Stored items

*****

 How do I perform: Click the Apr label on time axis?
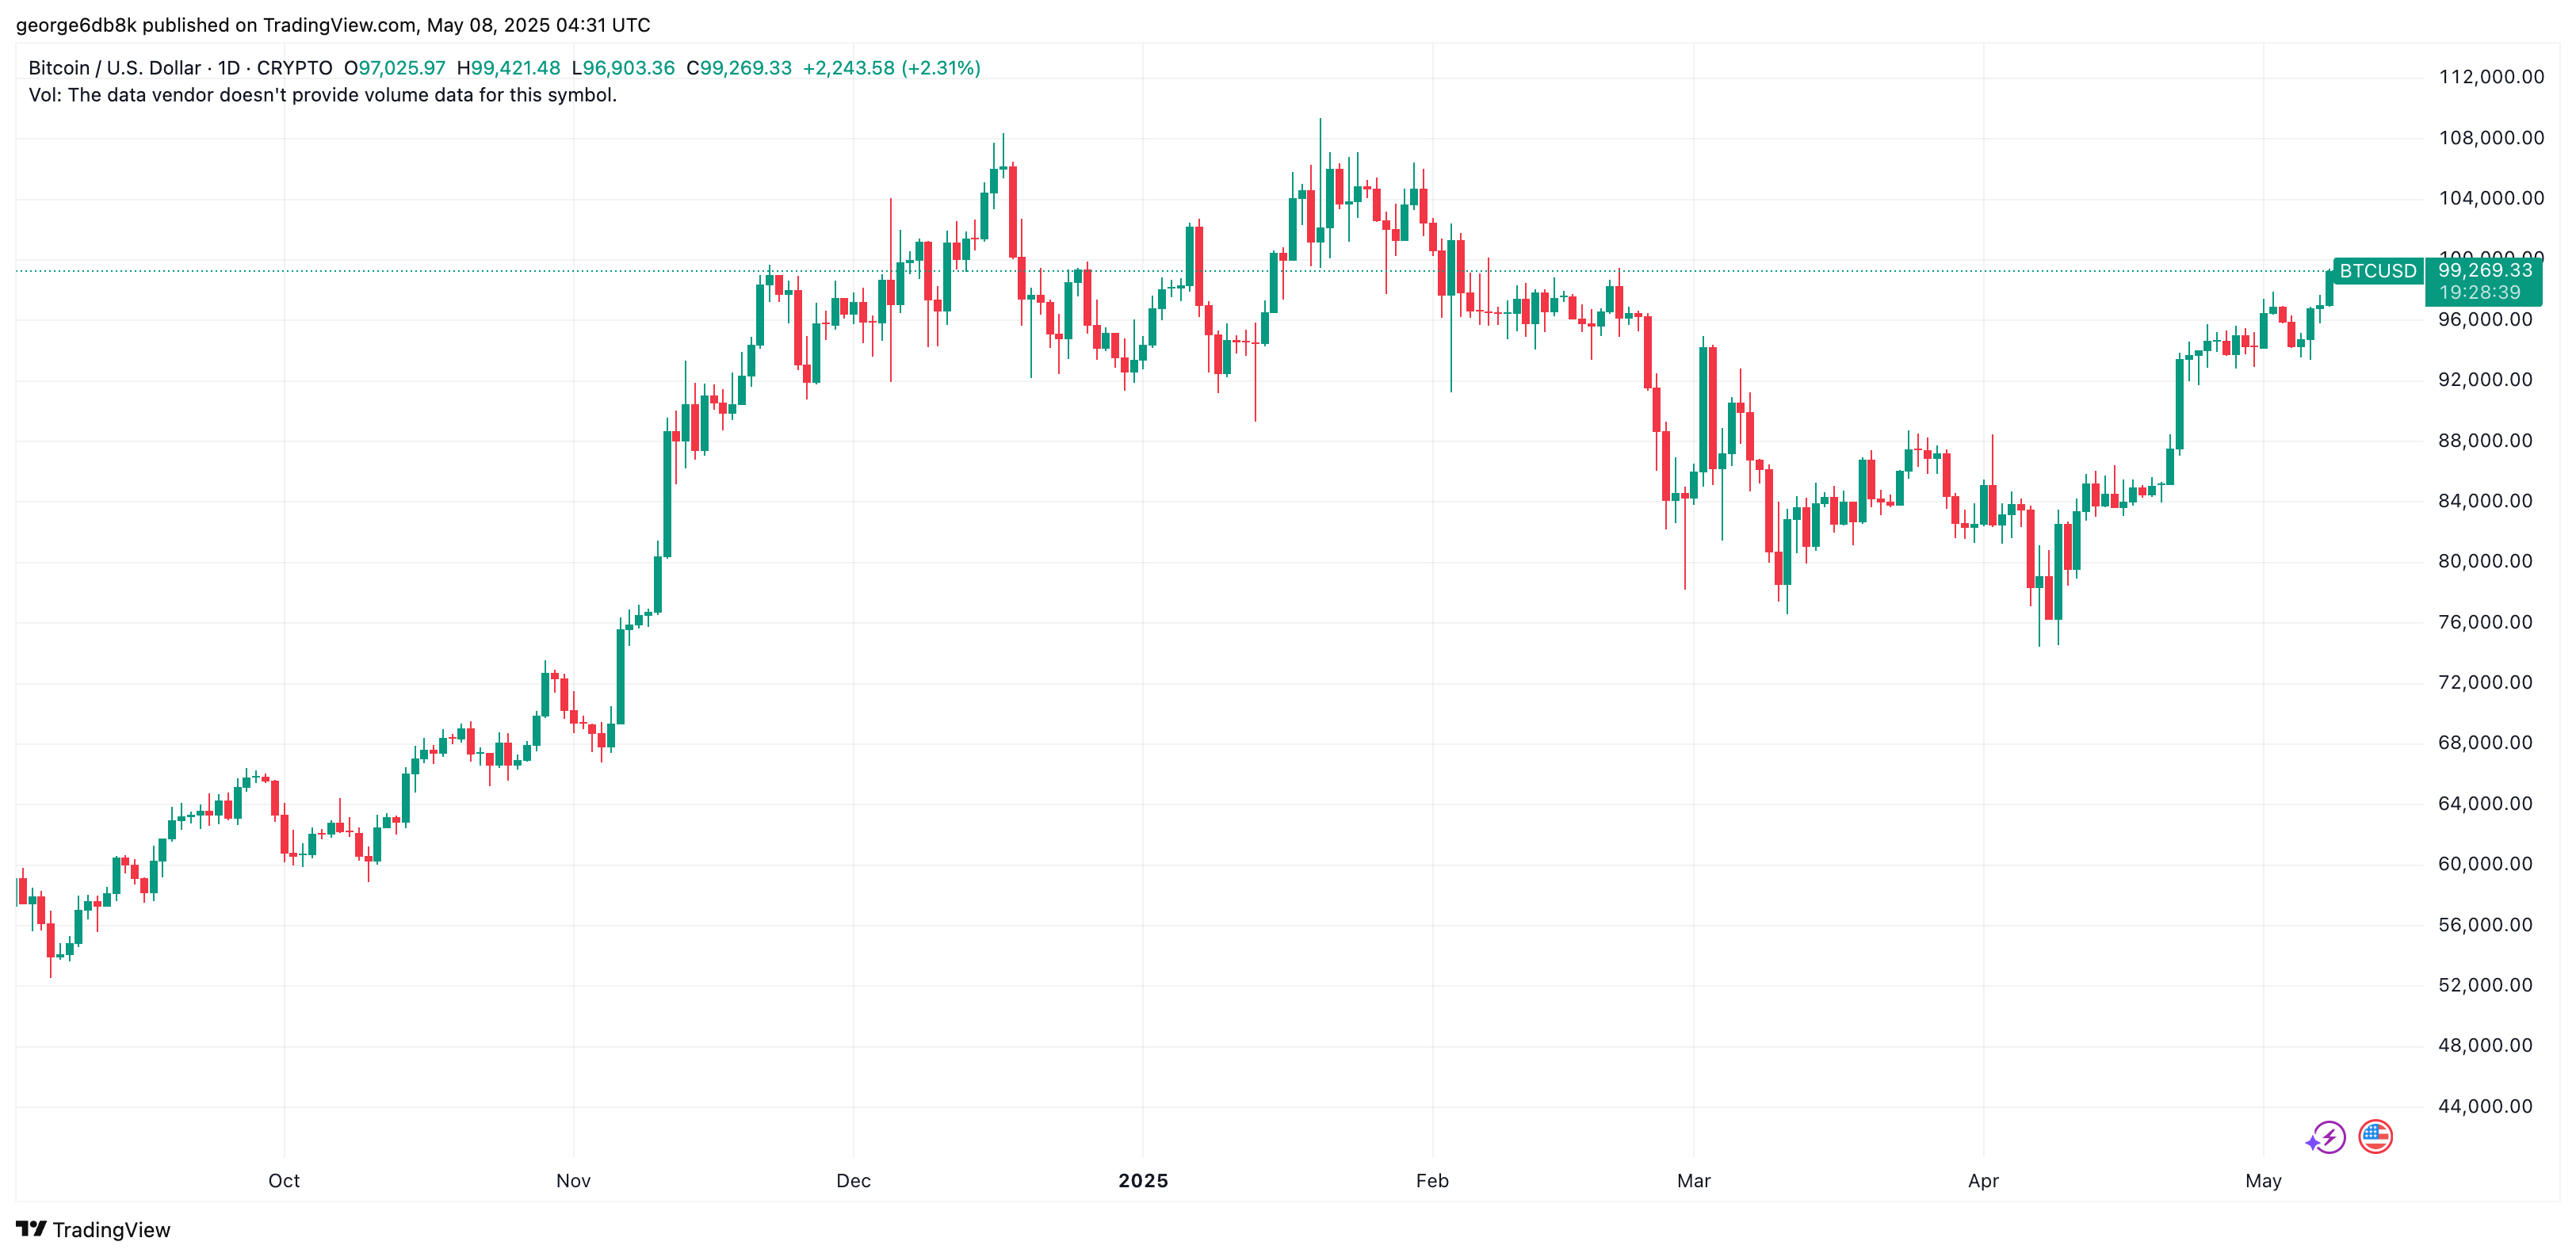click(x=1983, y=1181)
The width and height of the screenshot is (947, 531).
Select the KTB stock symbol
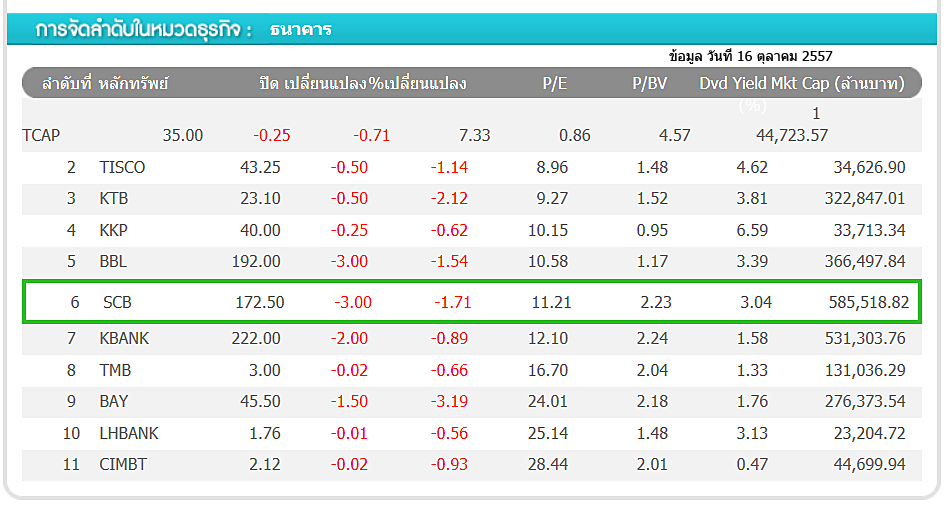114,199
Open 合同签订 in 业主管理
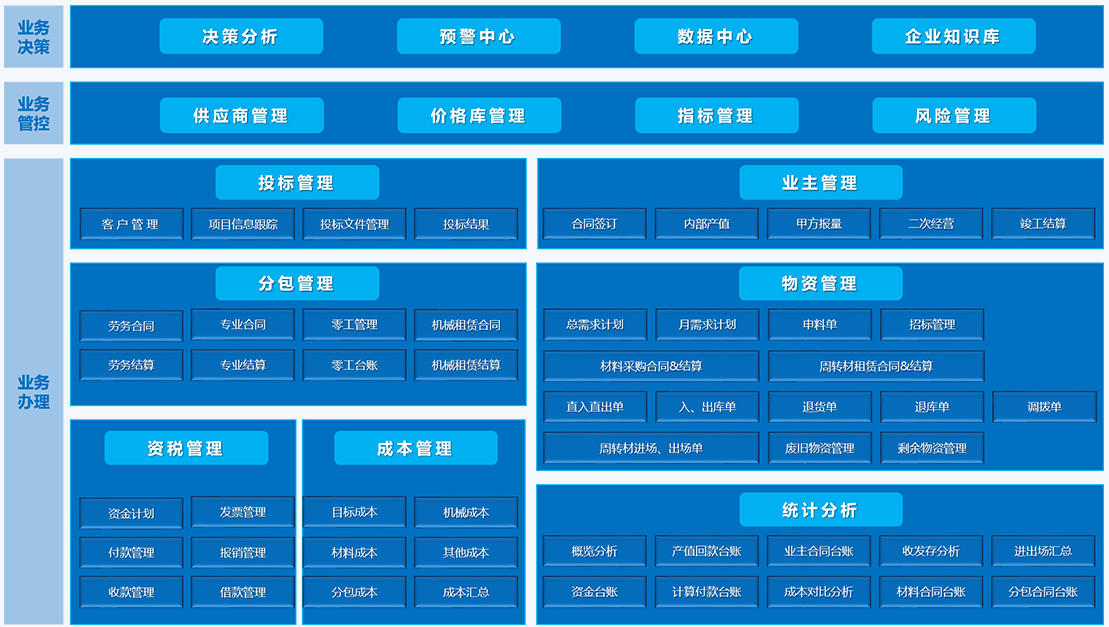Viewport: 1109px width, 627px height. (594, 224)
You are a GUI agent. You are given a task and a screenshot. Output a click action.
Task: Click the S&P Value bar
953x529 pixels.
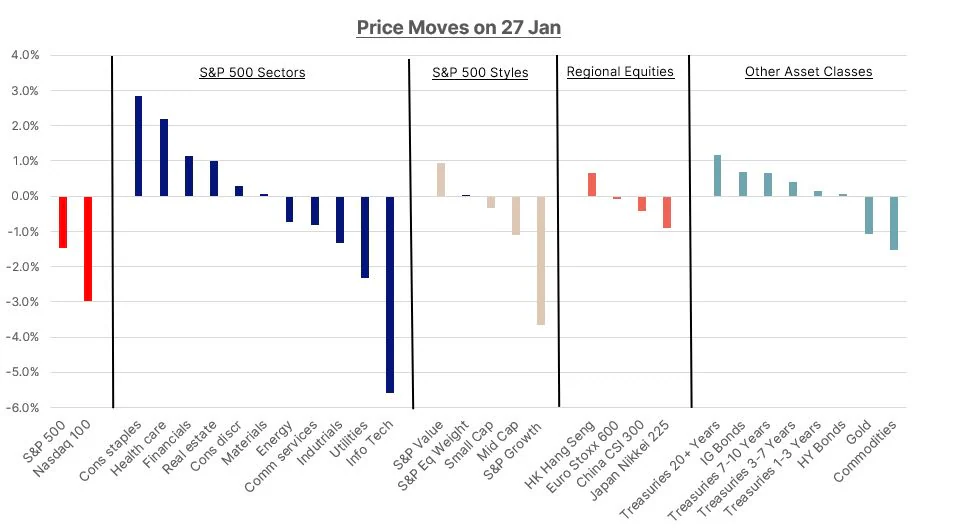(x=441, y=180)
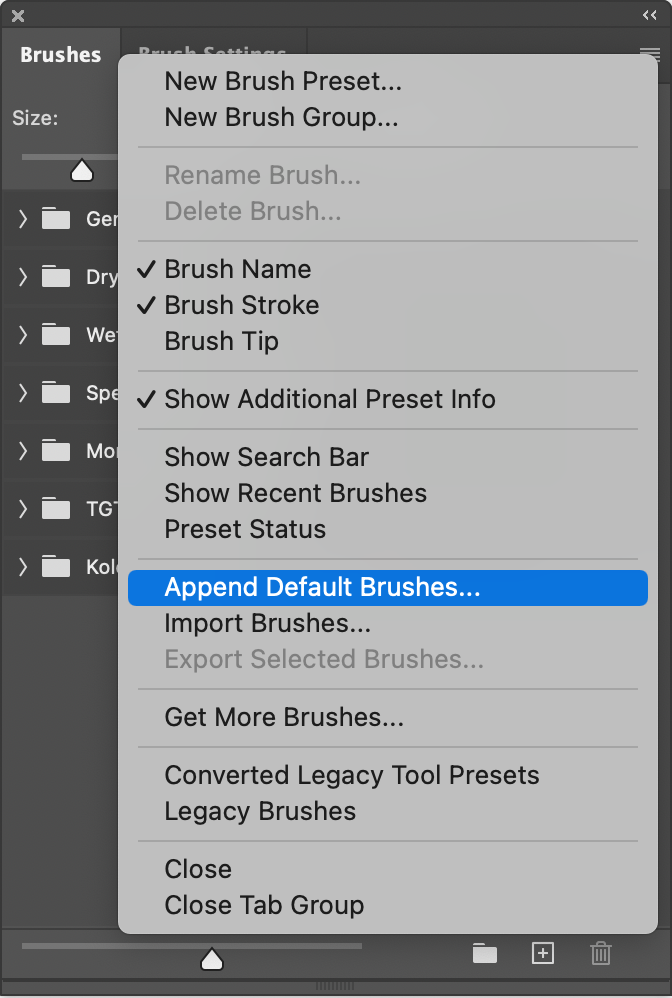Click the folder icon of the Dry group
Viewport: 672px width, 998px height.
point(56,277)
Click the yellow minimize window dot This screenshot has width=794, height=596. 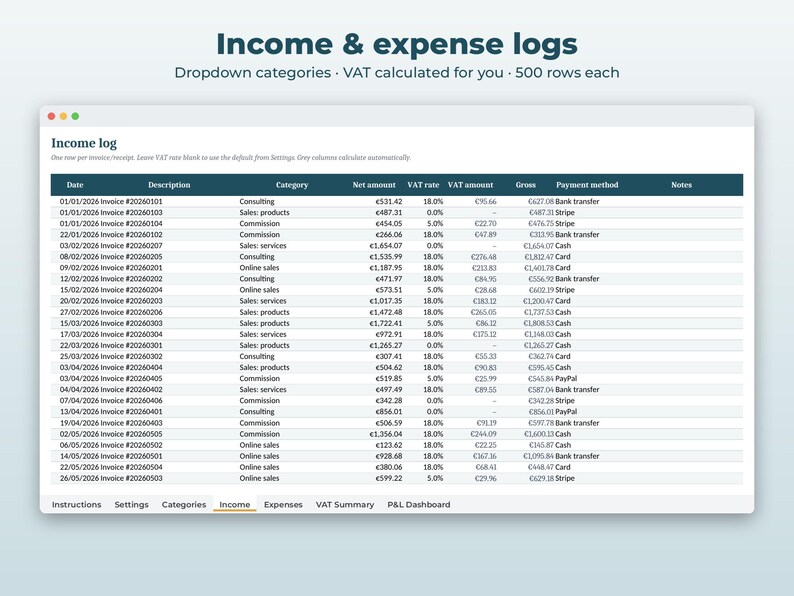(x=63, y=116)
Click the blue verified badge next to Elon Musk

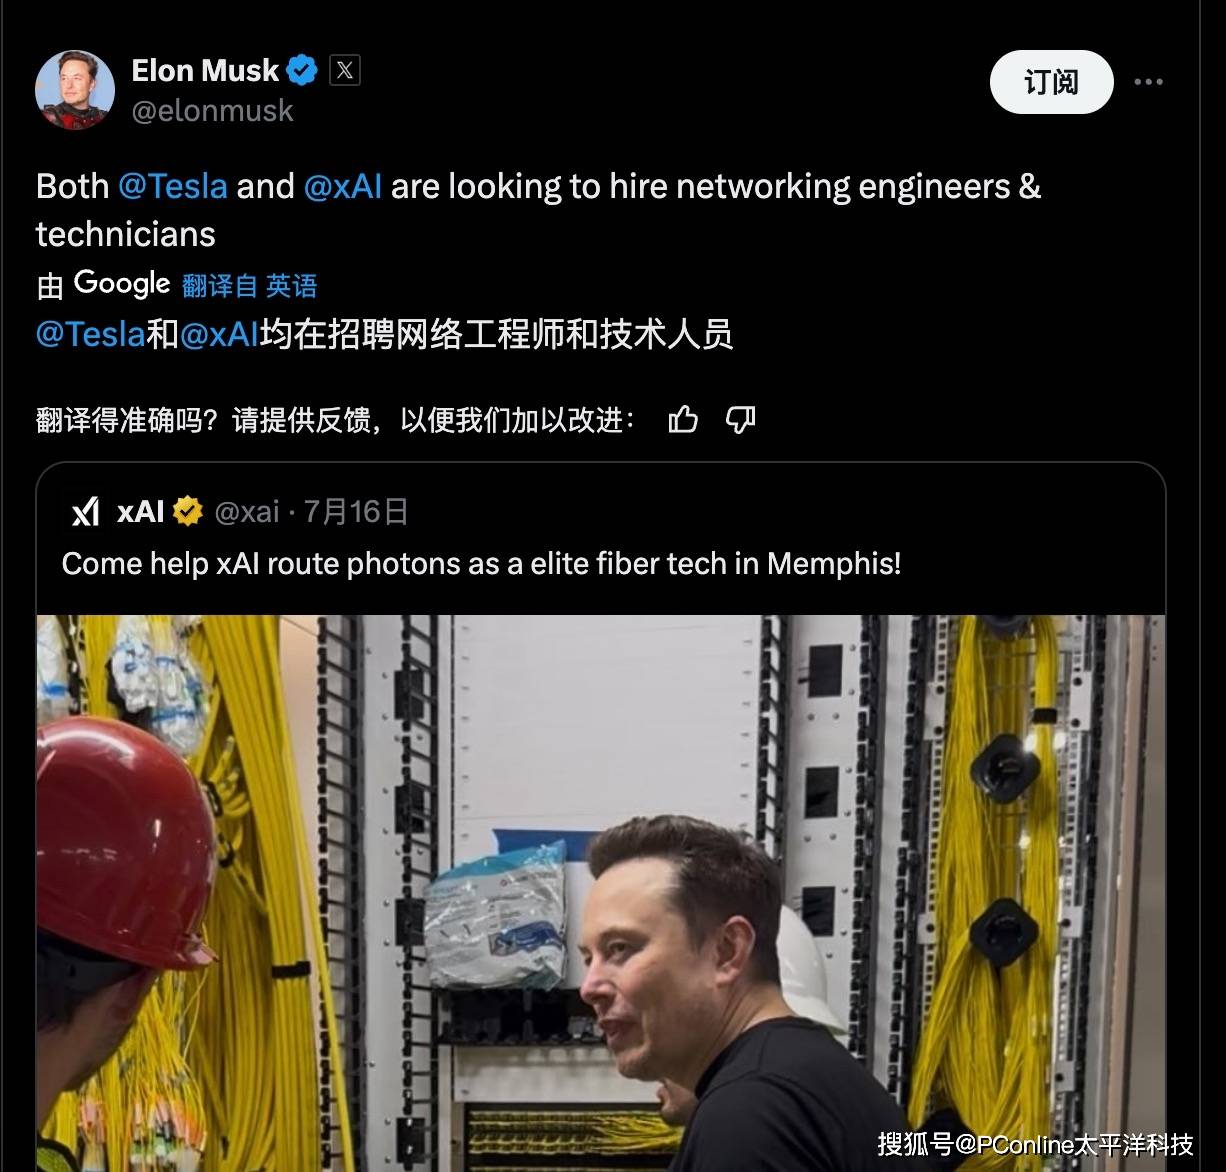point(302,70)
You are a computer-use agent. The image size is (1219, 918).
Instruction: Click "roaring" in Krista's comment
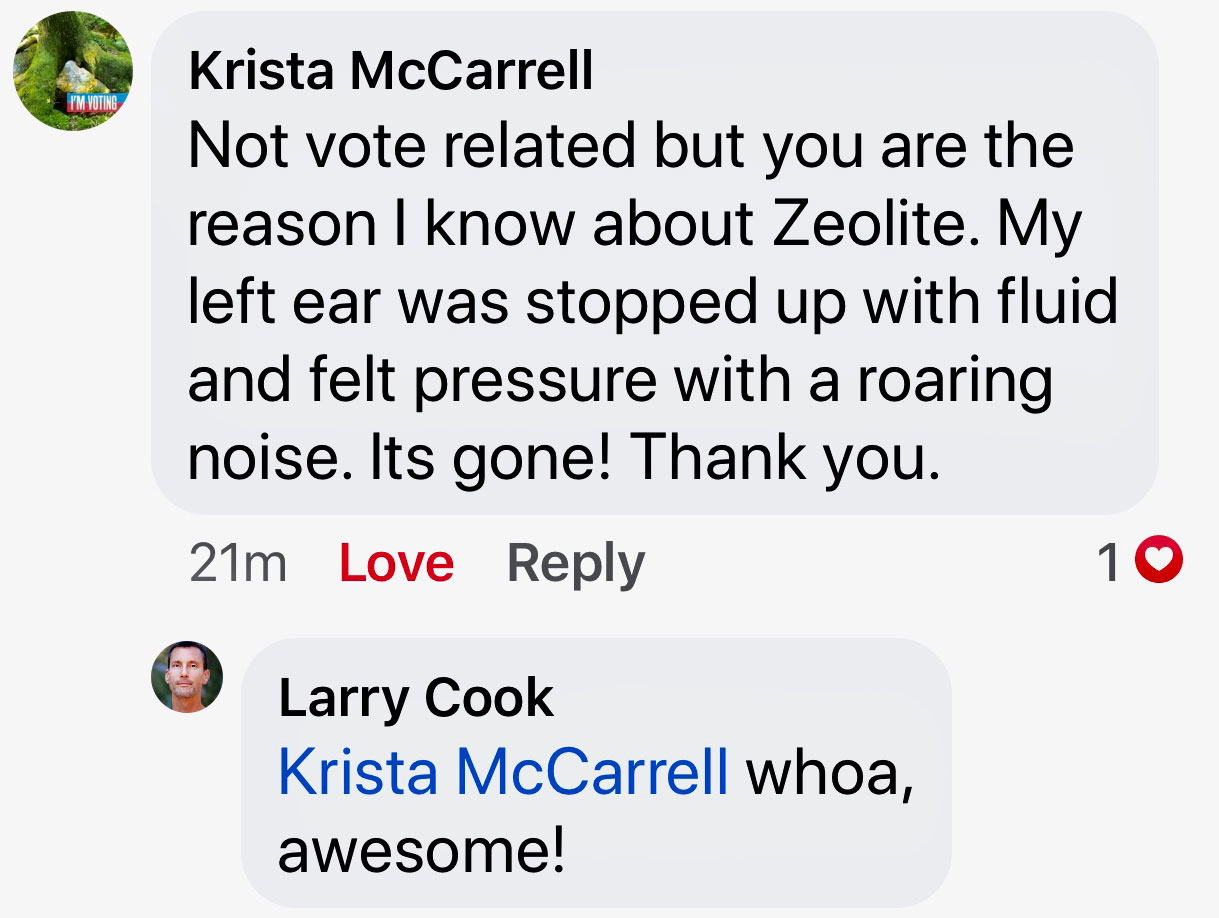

*****

### Work order
Look through the records above for the string "agent", then copy every line that has it.

### Answer to the problem
You are a GUI agent. You are given a task and a screenshot. Output a click action.
You are a computer-use agent. The image size is (1219, 918).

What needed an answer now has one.